[Start of Attachment]

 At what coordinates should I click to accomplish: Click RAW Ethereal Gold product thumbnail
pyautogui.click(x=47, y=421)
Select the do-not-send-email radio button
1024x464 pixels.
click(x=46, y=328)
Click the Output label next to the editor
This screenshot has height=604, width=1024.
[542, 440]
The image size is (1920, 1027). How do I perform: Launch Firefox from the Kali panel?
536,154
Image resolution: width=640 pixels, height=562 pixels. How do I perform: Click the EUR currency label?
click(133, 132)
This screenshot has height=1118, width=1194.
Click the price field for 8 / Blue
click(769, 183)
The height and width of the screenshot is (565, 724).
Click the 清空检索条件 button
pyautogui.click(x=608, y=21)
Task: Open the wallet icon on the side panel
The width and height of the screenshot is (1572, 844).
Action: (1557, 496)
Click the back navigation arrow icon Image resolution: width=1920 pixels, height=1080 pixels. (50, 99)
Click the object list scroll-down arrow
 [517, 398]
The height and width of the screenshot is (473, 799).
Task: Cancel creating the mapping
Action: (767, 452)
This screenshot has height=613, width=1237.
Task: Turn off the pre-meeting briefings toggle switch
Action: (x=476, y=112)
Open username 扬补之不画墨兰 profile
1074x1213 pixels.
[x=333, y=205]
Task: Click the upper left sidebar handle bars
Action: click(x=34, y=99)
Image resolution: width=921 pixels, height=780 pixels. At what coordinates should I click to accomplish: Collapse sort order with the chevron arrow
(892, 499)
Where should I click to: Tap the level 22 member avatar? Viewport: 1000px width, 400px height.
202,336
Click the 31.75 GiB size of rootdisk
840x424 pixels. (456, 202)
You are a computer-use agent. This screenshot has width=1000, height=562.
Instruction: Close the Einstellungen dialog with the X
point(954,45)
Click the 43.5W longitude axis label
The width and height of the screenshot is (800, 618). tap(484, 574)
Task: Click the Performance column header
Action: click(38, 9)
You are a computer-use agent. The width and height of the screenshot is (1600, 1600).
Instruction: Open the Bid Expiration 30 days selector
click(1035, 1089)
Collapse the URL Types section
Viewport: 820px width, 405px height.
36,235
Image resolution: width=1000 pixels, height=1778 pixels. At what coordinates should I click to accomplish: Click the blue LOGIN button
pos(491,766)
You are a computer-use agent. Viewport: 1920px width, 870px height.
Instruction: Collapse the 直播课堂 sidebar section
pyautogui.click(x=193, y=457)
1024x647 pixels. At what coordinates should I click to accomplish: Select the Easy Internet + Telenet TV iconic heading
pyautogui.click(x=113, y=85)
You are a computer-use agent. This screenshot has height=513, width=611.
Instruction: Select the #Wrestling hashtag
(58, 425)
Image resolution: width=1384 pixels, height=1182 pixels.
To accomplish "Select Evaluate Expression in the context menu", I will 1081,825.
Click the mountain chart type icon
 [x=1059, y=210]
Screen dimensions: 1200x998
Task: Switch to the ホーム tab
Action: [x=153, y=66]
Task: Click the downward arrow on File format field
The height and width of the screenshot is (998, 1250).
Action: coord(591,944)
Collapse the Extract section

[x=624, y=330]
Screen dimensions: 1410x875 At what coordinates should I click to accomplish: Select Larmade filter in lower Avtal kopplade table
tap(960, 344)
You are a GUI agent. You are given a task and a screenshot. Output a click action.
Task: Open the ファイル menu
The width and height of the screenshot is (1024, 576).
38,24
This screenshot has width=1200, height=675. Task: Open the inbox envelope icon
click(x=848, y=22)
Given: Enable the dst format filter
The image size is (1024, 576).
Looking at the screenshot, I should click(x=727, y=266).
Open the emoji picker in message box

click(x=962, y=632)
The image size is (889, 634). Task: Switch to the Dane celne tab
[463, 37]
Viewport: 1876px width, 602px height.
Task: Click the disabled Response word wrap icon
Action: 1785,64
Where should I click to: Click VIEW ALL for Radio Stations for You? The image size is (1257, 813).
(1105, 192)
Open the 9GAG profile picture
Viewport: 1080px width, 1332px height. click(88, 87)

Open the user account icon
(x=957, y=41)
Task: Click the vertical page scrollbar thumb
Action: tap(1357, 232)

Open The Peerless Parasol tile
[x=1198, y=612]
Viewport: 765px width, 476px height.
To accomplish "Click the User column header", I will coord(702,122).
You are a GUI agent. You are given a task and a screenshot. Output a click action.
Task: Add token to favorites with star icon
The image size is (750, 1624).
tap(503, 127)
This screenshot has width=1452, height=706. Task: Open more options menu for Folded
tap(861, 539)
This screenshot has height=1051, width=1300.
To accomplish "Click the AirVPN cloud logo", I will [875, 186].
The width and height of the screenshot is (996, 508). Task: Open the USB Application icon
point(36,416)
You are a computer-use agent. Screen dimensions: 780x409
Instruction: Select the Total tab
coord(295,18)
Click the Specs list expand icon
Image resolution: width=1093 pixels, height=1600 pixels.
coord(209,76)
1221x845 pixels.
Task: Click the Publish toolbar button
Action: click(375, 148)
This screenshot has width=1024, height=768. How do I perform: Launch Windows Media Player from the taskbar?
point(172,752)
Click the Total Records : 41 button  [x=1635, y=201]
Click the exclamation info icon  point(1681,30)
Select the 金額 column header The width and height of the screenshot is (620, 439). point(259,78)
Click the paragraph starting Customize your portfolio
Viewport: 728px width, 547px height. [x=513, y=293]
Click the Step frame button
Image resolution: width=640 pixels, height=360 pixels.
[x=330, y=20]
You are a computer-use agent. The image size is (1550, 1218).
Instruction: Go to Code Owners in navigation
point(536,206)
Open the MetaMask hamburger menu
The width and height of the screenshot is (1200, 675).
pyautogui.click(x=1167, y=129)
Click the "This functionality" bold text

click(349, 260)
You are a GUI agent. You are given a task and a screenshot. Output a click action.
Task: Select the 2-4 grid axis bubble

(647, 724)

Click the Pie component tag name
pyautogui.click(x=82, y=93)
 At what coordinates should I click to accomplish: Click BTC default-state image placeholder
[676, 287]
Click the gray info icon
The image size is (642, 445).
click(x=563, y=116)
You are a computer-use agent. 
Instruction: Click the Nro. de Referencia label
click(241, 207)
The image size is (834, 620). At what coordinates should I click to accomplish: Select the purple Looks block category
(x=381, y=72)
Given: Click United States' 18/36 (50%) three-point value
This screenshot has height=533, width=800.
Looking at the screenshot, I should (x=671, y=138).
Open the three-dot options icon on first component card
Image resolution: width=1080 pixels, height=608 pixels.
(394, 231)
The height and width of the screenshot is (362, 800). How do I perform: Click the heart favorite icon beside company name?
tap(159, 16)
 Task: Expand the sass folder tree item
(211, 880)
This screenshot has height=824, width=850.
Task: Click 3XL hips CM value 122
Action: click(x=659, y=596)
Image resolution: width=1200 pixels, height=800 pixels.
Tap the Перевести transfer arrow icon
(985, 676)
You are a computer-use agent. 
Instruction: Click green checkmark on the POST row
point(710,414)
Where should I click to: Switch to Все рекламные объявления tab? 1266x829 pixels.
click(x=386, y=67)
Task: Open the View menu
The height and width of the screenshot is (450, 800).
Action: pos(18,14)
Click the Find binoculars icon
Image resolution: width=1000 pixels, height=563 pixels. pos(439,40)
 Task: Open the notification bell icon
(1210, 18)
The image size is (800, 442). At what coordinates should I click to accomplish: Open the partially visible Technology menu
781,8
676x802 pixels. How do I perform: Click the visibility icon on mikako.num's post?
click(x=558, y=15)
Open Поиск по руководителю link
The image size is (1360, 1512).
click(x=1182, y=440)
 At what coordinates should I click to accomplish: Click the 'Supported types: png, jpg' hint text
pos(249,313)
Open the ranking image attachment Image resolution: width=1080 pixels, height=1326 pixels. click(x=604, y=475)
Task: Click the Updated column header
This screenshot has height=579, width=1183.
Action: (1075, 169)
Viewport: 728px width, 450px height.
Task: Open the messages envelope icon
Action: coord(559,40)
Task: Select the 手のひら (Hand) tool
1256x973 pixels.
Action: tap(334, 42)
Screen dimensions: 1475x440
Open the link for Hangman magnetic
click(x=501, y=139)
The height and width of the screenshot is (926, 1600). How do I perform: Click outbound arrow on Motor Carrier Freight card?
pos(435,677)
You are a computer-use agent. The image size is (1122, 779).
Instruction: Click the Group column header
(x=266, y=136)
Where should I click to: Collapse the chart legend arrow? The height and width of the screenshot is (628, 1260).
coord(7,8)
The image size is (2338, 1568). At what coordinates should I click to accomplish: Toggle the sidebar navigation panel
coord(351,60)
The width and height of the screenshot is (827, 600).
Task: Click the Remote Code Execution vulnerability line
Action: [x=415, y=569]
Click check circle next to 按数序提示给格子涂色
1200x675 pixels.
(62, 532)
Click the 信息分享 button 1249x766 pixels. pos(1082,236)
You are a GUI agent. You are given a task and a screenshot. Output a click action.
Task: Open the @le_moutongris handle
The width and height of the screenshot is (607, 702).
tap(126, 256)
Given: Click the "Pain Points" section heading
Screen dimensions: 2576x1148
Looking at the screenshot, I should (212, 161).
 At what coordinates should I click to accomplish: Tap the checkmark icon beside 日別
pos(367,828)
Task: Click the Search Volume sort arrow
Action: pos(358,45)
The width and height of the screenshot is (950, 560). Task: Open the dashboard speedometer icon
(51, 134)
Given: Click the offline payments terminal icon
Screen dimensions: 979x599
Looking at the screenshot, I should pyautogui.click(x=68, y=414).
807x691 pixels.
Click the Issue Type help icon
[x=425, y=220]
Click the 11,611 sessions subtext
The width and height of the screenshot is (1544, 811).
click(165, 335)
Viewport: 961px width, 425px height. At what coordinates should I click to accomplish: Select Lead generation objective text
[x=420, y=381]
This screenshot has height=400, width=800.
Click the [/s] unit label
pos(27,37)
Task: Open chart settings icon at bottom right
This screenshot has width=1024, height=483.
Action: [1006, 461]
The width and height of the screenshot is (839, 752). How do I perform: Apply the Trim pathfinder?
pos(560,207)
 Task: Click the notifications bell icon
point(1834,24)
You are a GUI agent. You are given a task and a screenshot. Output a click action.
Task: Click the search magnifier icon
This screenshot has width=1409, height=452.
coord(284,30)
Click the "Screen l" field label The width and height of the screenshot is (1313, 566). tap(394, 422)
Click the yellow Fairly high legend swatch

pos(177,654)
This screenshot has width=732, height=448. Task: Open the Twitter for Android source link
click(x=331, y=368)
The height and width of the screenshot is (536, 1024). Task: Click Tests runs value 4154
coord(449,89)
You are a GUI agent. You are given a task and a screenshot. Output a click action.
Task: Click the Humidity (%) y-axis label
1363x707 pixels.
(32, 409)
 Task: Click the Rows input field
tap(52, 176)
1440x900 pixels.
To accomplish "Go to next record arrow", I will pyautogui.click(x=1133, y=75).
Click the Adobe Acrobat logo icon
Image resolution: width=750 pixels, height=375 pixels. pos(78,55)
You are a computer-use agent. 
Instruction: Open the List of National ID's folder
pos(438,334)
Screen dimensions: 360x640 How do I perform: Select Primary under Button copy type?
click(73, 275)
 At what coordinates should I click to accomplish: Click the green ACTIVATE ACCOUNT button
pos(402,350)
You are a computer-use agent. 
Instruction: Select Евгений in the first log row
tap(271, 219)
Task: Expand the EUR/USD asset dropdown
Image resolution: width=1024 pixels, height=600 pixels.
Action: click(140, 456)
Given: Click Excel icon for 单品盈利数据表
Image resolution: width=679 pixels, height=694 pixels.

[End of Attachment]

## PROBLEM REQUIREMENTS
Only the lines from the beginning of the listing through the line containing "Click the back" are wanted, each restated word for word.

## EXPECTED OUTPUT
 At what coordinates should I click to accomplish: Click RAW Ethereal Gold product thumbnail
pyautogui.click(x=47, y=421)
Select the do-not-send-email radio button
1024x464 pixels.
click(x=46, y=328)
Click the Output label next to the editor
This screenshot has height=604, width=1024.
[542, 440]
The image size is (1920, 1027). How do I perform: Launch Firefox from the Kali panel?
536,154
Image resolution: width=640 pixels, height=562 pixels. How do I perform: Click the EUR currency label?
click(133, 132)
This screenshot has height=1118, width=1194.
Click the price field for 8 / Blue
click(769, 183)
The height and width of the screenshot is (565, 724).
Click the 清空检索条件 button
pyautogui.click(x=608, y=21)
Task: Open the wallet icon on the side panel
The width and height of the screenshot is (1572, 844).
Action: (1557, 496)
Click the back navigation arrow icon Image resolution: width=1920 pixels, height=1080 pixels. (50, 99)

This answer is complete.